Przez lata pisaliśmy, jak widać z umiarkowanym sukcesem, że partia nazywająca się Prawo i Sprawiedliwość to nie jest normalne ugrupowanie polityczne, nawet na tle najbardziej radykalnych i marginalnych partii europejskich. W dzisiejszych czasach trudno znaleźć formację polityczną, której lider pełniłby zarazem rolę faktycznego właściciela partii, jedynego stratega, duchowego guru, kogoś w rodzaju naczelnego kapłana, czy też hipnotyzera, zarządzającego zbiorowymi emocjami. Trudno wskazać jakąś inną partię, której fundamentem byłyby mity, obsesje, bardzo szczególna – głęboko pesymistyczna i mroczna – wizja świata, historii, ludzkiej natury.
To nie jest tak, że wszyscy działacze, a jeszcze bardziej wyborcy tej partii, są jakimiś mentalnymi klonami prezesa; oczywiste, że przyłączyli się do PiS z różnych powodów, bo w III RP czuli się skrzywdzeni, oszukani, rozczarowani sposobem działania instytucji państwa i rządzących polityków, bo ignorowano ich oczekiwania, plany, pomysły, emocje, bo chętnie przyjęli obietnice zmiany i poprawy.

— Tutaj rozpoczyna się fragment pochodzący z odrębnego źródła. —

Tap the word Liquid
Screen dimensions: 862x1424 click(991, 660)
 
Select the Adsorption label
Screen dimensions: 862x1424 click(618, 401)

Ale PiS otrzymuje się w pakiecie. Mówiąc symbolicznie: głosowałeś na Andrzeja Dudę i Beatę Szydło, dostajesz Ziobrę i Macierewicza, 500 zł na dziecko okazuje się spakietowane ze sprawą smoleńską; nie ma jednego bez drugiego, także trzeciego (Trybunał Konstytucyjny), czwartego (przejęcie mediów) itd. Ale katastrofa/zbrodnia smoleńska w tym pakiecie zajmuje miejsce centralne.
Dla lidera PiS to sprawa głęboko osobista, z której wszakże nie zawahał się uczynić narzędzia politycznego. Mnóstwo ludzi pisało o tym, jak katastrofa smoleńska stała się „mitem założycielskim” PiS, jak miesięcznice pełniły rolę spoiwa i mobilizacji elektoratu, jak zespół Antoniego Macierewicza wytwarzał teorie spiskowe, zmieniane następnie w sugestie zbrodni popełnionej przez politycznych rywali.